Jangan lupa sampah, sang ikon tak resmi kota ini. Di sini, got tidak hanya berfungsi sebagai saluran air, tapi juga museum mini sampah plastik. Mau lihat bungkus mie instan tahun lalu? Tinggal intip selokan terdekat. Mungkin Cilegon sedang merintis inovasi: menggantikan sungai-sungai alami dengan sungai plastik yang lebih tahan lama. Bagaimana tidak, plastik itu tidak bisa terurai, sama seperti janji manis proyek lingkungan yang entah kapan akan terealisasi.

Namun, tunggu dulu. Kita harus adil. Cilegon punya kebijakan lingkungan, kok. Ada program penghijauan, misalnya. Biasanya, program ini disambut dengan penuh semangat—oleh kamera wartawan. Setelah upacara simbolis selesai, bibit pohon biasanya pensiun dini, kering di tengah terik kota baja. Jangan salahkan pohonnya, mungkin ia terlalu syok melihat realitas kota ini.

Tapi, bukan berarti harapan sepenuhnya mati. Masyarakat Cilegon punya bakat adaptasi yang luar biasa. Mereka belajar hidup dengan pola napas pendek-pendek, seolah paru-paru manusia sudah dilatih sejak lahir untuk menghadapi karbon tambahan. Anak-anak pun kreatif, menjadikan limbah industri sebagai bahan untuk eksperimen sains kecil-kecilan—meskipun tanpa disadari, eksperimen itu dilakukan langsung di tubuh mereka sendiri.

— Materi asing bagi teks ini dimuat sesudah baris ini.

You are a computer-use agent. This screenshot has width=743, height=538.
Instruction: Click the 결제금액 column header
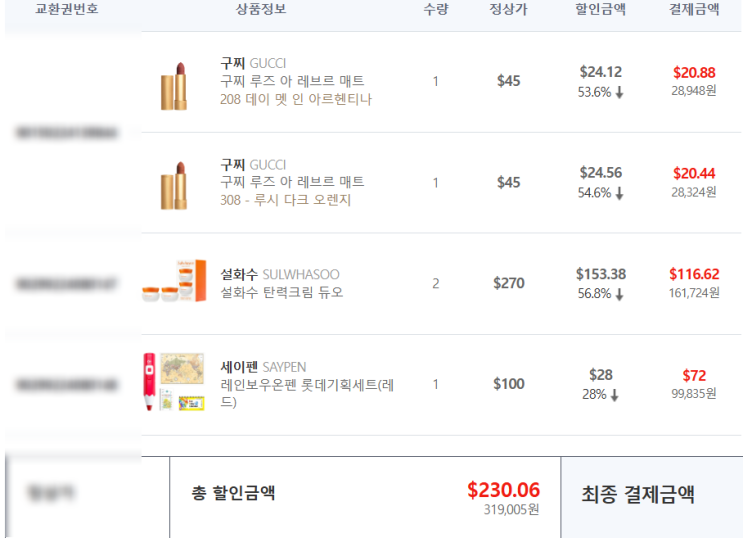(694, 10)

Sebenarnya, Cilegon bisa berubah. Namun, untuk itu, perlu keberanian luar biasa dari semua pihak—dan bukan hanya keberanian untuk selfie di tengah acara penanaman pohon. Yang dibutuhkan adalah kebijakan yang nyata, eksekusi yang tegas, dan kesadaran bahwa “kota baja” tak berarti harus keras terhadap lingkungannya sendiri. Kalau tidak, ya, siap-siap saja menikmati “kota baja” ini dengan udara rasa karat, jalanan berhiaskan plastik, dan masa depan yang tertutup asap.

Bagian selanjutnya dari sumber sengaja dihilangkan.